Provided records ::
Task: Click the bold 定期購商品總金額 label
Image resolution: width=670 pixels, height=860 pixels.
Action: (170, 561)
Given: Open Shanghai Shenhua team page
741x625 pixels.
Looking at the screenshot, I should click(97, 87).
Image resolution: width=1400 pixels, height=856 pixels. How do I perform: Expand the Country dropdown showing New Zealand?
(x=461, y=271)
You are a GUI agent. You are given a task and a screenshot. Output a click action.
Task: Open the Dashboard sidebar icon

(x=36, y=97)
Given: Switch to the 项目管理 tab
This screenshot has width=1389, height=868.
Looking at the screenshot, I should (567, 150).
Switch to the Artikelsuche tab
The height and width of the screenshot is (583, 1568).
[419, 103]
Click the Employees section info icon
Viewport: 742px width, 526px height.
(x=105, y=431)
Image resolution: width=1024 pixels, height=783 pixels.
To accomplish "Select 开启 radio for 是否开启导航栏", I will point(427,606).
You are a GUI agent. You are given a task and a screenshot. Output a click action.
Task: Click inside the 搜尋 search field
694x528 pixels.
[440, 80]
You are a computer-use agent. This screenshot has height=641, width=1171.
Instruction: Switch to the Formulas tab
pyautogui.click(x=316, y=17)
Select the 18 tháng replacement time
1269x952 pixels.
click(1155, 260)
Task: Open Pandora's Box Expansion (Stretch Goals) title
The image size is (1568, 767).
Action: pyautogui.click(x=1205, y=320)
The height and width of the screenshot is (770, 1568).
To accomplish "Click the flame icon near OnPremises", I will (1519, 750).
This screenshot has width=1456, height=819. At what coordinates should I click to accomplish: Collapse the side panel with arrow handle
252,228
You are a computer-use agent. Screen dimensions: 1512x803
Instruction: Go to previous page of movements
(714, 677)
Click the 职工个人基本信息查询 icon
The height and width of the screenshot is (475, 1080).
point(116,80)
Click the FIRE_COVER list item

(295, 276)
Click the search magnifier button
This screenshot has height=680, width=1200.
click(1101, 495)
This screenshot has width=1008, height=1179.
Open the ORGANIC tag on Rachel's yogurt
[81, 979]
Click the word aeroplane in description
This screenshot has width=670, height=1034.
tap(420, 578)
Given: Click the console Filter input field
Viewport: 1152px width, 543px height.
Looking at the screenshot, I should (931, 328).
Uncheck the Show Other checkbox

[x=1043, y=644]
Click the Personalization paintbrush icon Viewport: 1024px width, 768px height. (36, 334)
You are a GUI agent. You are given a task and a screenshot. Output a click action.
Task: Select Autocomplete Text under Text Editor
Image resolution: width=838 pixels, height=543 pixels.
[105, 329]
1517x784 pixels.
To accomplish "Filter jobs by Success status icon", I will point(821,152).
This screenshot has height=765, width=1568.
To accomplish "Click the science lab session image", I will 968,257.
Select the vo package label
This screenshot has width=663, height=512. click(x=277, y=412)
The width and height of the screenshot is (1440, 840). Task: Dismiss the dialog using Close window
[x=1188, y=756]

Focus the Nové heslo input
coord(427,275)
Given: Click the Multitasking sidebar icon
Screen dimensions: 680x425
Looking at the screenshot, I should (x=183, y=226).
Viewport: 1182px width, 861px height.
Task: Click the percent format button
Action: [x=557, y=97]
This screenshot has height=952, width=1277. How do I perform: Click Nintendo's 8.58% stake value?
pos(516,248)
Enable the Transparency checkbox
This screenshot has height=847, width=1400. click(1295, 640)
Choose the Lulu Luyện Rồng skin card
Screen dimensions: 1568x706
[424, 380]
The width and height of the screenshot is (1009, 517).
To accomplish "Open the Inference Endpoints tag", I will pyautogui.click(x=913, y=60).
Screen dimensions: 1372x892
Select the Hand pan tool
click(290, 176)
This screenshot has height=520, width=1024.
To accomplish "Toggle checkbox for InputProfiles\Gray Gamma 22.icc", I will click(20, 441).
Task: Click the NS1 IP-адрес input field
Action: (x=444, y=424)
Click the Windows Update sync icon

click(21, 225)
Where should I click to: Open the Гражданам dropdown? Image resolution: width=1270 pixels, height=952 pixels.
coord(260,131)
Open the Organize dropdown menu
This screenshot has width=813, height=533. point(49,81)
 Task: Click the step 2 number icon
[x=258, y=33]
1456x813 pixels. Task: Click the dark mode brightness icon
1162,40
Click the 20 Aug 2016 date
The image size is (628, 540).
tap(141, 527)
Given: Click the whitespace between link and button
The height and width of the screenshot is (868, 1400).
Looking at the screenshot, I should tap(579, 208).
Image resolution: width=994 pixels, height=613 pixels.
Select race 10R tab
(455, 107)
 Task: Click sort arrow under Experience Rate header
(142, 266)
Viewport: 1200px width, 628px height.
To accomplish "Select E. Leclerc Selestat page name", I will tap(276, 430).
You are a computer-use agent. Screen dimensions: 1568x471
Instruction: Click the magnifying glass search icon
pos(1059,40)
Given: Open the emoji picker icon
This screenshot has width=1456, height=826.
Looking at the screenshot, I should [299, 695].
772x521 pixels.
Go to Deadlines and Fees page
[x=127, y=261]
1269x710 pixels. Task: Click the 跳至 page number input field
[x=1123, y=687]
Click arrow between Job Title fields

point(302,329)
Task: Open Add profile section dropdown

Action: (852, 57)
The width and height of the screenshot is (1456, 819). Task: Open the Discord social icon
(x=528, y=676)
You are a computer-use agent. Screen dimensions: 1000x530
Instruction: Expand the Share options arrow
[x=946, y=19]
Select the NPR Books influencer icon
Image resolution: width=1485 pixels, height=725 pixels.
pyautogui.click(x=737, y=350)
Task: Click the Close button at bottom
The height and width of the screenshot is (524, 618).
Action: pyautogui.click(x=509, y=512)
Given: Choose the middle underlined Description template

Problem :: Arrange all of the data above as a Markdown table with two columns, Row and Data line, putting each line in its own numbered row. Leave out the blank lines.

Exercise result ::
| Row | Data line |
|---|---|
| 1 | Task: Click the bold 定期購商品總金額 label |
| 2 | Image resolution: width=670 pixels, height=860 pixels. |
| 3 | Action: (170, 561) |
| 4 | Given: Open Shanghai Shenhua team page |
| 5 | 741x625 pixels. |
| 6 | Looking at the screenshot, I should click(97, 87). |
| 7 | Image resolution: width=1400 pixels, height=856 pixels. How do I perform: Expand the Country dropdown showing New Zealand? |
| 8 | (x=461, y=271) |
| 9 | You are a GUI agent. You are given a task and a screenshot. Output a click action. |
| 10 | Task: Open the Dashboard sidebar icon |
| 11 | (x=36, y=97) |
| 12 | Given: Switch to the 项目管理 tab |
| 13 | This screenshot has width=1389, height=868. |
| 14 | Looking at the screenshot, I should (567, 150). |
| 15 | Switch to the Artikelsuche tab |
| 16 | The height and width of the screenshot is (583, 1568). |
| 17 | [419, 103] |
| 18 | Click the Employees section info icon |
| 19 | Viewport: 742px width, 526px height. |
| 20 | (x=105, y=431) |
| 21 | Image resolution: width=1024 pixels, height=783 pixels. |
| 22 | To accomplish "Select 开启 radio for 是否开启导航栏", I will point(427,606). |
| 23 | You are a GUI agent. You are given a task and a screenshot. Output a click action. |
| 24 | Task: Click inside the 搜尋 search field |
| 25 | 694x528 pixels. |
| 26 | [440, 80] |
| 27 | You are a computer-use agent. This screenshot has height=641, width=1171. |
| 28 | Instruction: Switch to the Formulas tab |
| 29 | pyautogui.click(x=316, y=17) |
| 30 | Select the 18 tháng replacement time |
| 31 | 1269x952 pixels. |
| 32 | click(1155, 260) |
| 33 | Task: Open Pandora's Box Expansion (Stretch Goals) title |
| 34 | The image size is (1568, 767). |
| 35 | Action: pyautogui.click(x=1205, y=320) |
| 36 | The height and width of the screenshot is (770, 1568). |
| 37 | To accomplish "Click the flame icon near OnPremises", I will (1519, 750). |
| 38 | This screenshot has width=1456, height=819. At what coordinates should I click to accomplish: Collapse the side panel with arrow handle |
| 39 | 252,228 |
| 40 | You are a computer-use agent. Screen dimensions: 1512x803 |
| 41 | Instruction: Go to previous page of movements |
| 42 | (714, 677) |
| 43 | Click the 职工个人基本信息查询 icon |
| 44 | The height and width of the screenshot is (475, 1080). |
| 45 | point(116,80) |
| 46 | Click the FIRE_COVER list item |
| 47 | (295, 276) |
| 48 | Click the search magnifier button |
| 49 | This screenshot has height=680, width=1200. |
| 50 | click(1101, 495) |
| 51 | This screenshot has width=1008, height=1179. |
| 52 | Open the ORGANIC tag on Rachel's yogurt |
| 53 | [81, 979] |
| 54 | Click the word aeroplane in description |
| 55 | This screenshot has width=670, height=1034. |
| 56 | tap(420, 578) |
| 57 | Given: Click the console Filter input field |
| 58 | Viewport: 1152px width, 543px height. |
| 59 | Looking at the screenshot, I should (931, 328). |
| 60 | Uncheck the Show Other checkbox |
| 61 | [x=1043, y=644] |
| 62 | Click the Personalization paintbrush icon Viewport: 1024px width, 768px height. (36, 334) |
| 63 | You are a GUI agent. You are given a task and a screenshot. Output a click action. |
| 64 | Task: Select Autocomplete Text under Text Editor |
| 65 | Image resolution: width=838 pixels, height=543 pixels. |
| 66 | [105, 329] |
| 67 | 1517x784 pixels. |
| 68 | To accomplish "Filter jobs by Success status icon", I will point(821,152). |
| 69 | This screenshot has height=765, width=1568. |
| 70 | To accomplish "Click the science lab session image", I will 968,257. |
| 71 | Select the vo package label |
| 72 | This screenshot has width=663, height=512. click(x=277, y=412) |
| 73 | The width and height of the screenshot is (1440, 840). Task: Dismiss the dialog using Close window |
| 74 | [x=1188, y=756] |
| 75 | Focus the Nové heslo input |
| 76 | coord(427,275) |
| 77 | Given: Click the Multitasking sidebar icon |
| 78 | Screen dimensions: 680x425 |
| 79 | Looking at the screenshot, I should (x=183, y=226). |
| 80 | Viewport: 1182px width, 861px height. |
| 81 | Task: Click the percent format button |
| 82 | Action: [x=557, y=97] |
| 83 | This screenshot has height=952, width=1277. How do I perform: Click Nintendo's 8.58% stake value? |
| 84 | pos(516,248) |
| 85 | Enable the Transparency checkbox |
| 86 | This screenshot has height=847, width=1400. click(1295, 640) |
| 87 | Choose the Lulu Luyện Rồng skin card |
| 88 | Screen dimensions: 1568x706 |
| 89 | [424, 380] |
| 90 | The width and height of the screenshot is (1009, 517). |
| 91 | To accomplish "Open the Inference Endpoints tag", I will pyautogui.click(x=913, y=60). |
| 92 | Screen dimensions: 1372x892 |
| 93 | Select the Hand pan tool |
| 94 | click(290, 176) |
| 95 | This screenshot has height=520, width=1024. |
| 96 | To accomplish "Toggle checkbox for InputProfiles\Gray Gamma 22.icc", I will click(20, 441). |
| 97 | Task: Click the NS1 IP-адрес input field |
| 98 | Action: (x=444, y=424) |
| 99 | Click the Windows Update sync icon |
| 100 | click(21, 225) |
| 101 | Where should I click to: Open the Гражданам dropdown? Image resolution: width=1270 pixels, height=952 pixels. |
| 102 | coord(260,131) |
| 103 | Open the Organize dropdown menu |
| 104 | This screenshot has width=813, height=533. point(49,81) |
| 105 |  Task: Click the step 2 number icon |
| 106 | [x=258, y=33] |
| 107 | 1456x813 pixels. Task: Click the dark mode brightness icon |
| 108 | 1162,40 |
| 109 | Click the 20 Aug 2016 date |
| 110 | The image size is (628, 540). |
| 111 | tap(141, 527) |
| 112 | Given: Click the whitespace between link and button |
| 113 | The height and width of the screenshot is (868, 1400). |
| 114 | Looking at the screenshot, I should tap(579, 208). |
| 115 | Image resolution: width=994 pixels, height=613 pixels. |
| 116 | Select race 10R tab |
| 117 | (455, 107) |
| 118 |  Task: Click sort arrow under Experience Rate header |
| 119 | (142, 266) |
| 120 | Viewport: 1200px width, 628px height. |
| 121 | To accomplish "Select E. Leclerc Selestat page name", I will tap(276, 430). |
| 122 | You are a computer-use agent. Screen dimensions: 1568x471 |
| 123 | Instruction: Click the magnifying glass search icon |
| 124 | pos(1059,40) |
| 125 | Given: Open the emoji picker icon |
| 126 | This screenshot has width=1456, height=826. |
| 127 | Looking at the screenshot, I should [299, 695]. |
| 128 | 772x521 pixels. |
| 129 | Go to Deadlines and Fees page |
| 130 | [x=127, y=261] |
| 131 | 1269x710 pixels. Task: Click the 跳至 page number input field |
| 132 | [x=1123, y=687] |
| 133 | Click arrow between Job Title fields |
| 134 | point(302,329) |
| 135 | Task: Open Add profile section dropdown |
| 136 | Action: (852, 57) |
| 137 | The width and height of the screenshot is (1456, 819). Task: Open the Discord social icon |
| 138 | (x=528, y=676) |
| 139 | You are a computer-use agent. Screen dimensions: 1000x530 |
| 140 | Instruction: Expand the Share options arrow |
| 141 | [x=946, y=19] |
| 142 | Select the NPR Books influencer icon |
| 143 | Image resolution: width=1485 pixels, height=725 pixels. |
| 144 | pyautogui.click(x=737, y=350) |
| 145 | Task: Click the Close button at bottom |
| 146 | The height and width of the screenshot is (524, 618). |
| 147 | Action: pyautogui.click(x=509, y=512) |
| 148 | Given: Choose the middle underlined Description template |